One of Barolo's first women winemaker's, Chiara Boschis, at home amongst her treasured nebbiolo vines
One of Barolo’s first women winemaker’s, Chiara Boschis, at home amongst her treasured nebbiolo vines

Cracking the Educational Glass Ceiling

Although daughters of wine families could learn winemaking from the time they first walked, formal wine industry training was not possible.  Only in recent decades did the famous Wine School of Alba (formerly the Royal Enological School) Domizio Cavazza founded in the late 19th century accept women students.  Elisa and two other women, including Rosanna Gaja, comprised one of the earliest classes of women oenologists the famous school graduated.

For Elisa, however, the only education she wanted was the one she got in the vineyards and cellar with her father.  Her parents encouraged her to consider other studies, such as science or classical studies, but only wine school’s six-year program would do for Elisa.

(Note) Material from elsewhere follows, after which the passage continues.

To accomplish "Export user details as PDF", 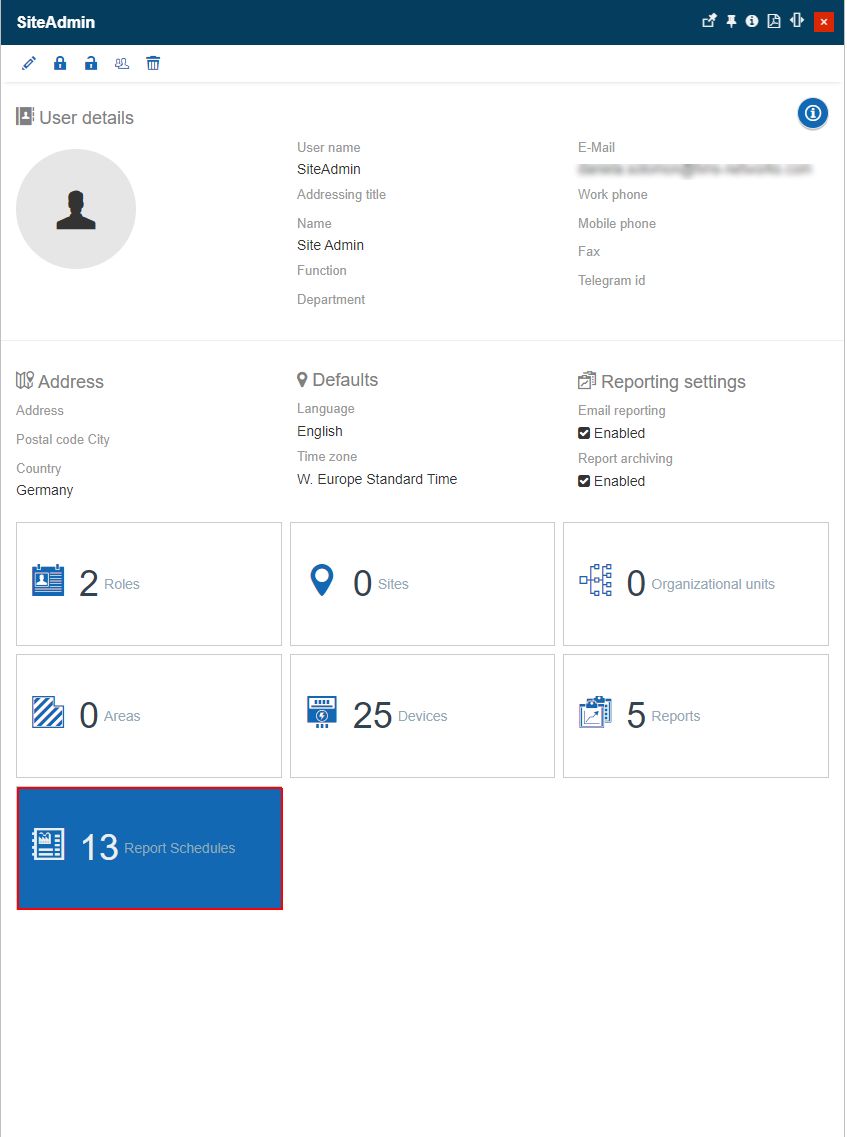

Next, Elisa graduated with an oenology degree from the University of Torino’s three-year program.  Since long before her first awareness of Barolo’s special nature with the release of 1985 vintage in 1989, Elisa knew what she wanted to do in life.  She now had the tools to do it.  In January 2005, Elisa returned to Castiglione Falletto and took up her position in the family business.

Finding Her Place

Family businesses often are daunting places to launch careers.  Pressures to contribute and learn all aspects of the business, including marketing and competition, created new challenges for Elisa.  No longer were her days in the vineyards part of crafting career aspirations.  This was reality, not dreams and longing.  Her career took flight as she accepted the heavy responsibility that comes with being a member of a wine producing family.  Elisa considers that time to have been a “big moment for her” in her “changing life.”

Shortly after graduating, with older sister Enrica, Elisa made her first marketing trip to America.  Enrica, who studied languages and now handles marketing and sales for the winery, wanted Elisa to experience firsthand the their wines’ American market.  It was an eye opening experience.  Following the birth of Enrica’s first child in 2011, Elisa assumed more responsibility for traveling the world to show the wines.

Aging wines to their perfection takes time and money.
Aging wines to their perfection takes time and money.

Elisa enjoys tasting their wines with clients in different countries, but home definitely is where her heart lies.  Although Elisa cherishes her earliest childhood memories of her father playing the harmonica while he drained casks in the cellar, she loves her work in the vineyards most of all.  She explained to me how liberating she finds the lack of control one has when growing grapes.

Elisa finds “playing and interacting with nature” and following “nature’s philosophy” less intimidating than working in the cellar where she must confront the alchemy of the wine.  Control is crucial in the cellar. I envy Elisa’s ability to eschew control and let nature take its course. It’s a gift.

The vineyards of the Barolo appellation stretch for miles across the Langhe's rolling hills.
The vineyards of the Barolo appellation stretch for miles across the Langhe’s rolling hills.

No doubt, Paolo Scavino would be proud to see his granddaughters, members of an evolving generation, walking the path he laid for them when he started his winery in 1921.  No more shadows for the women of Piemonte.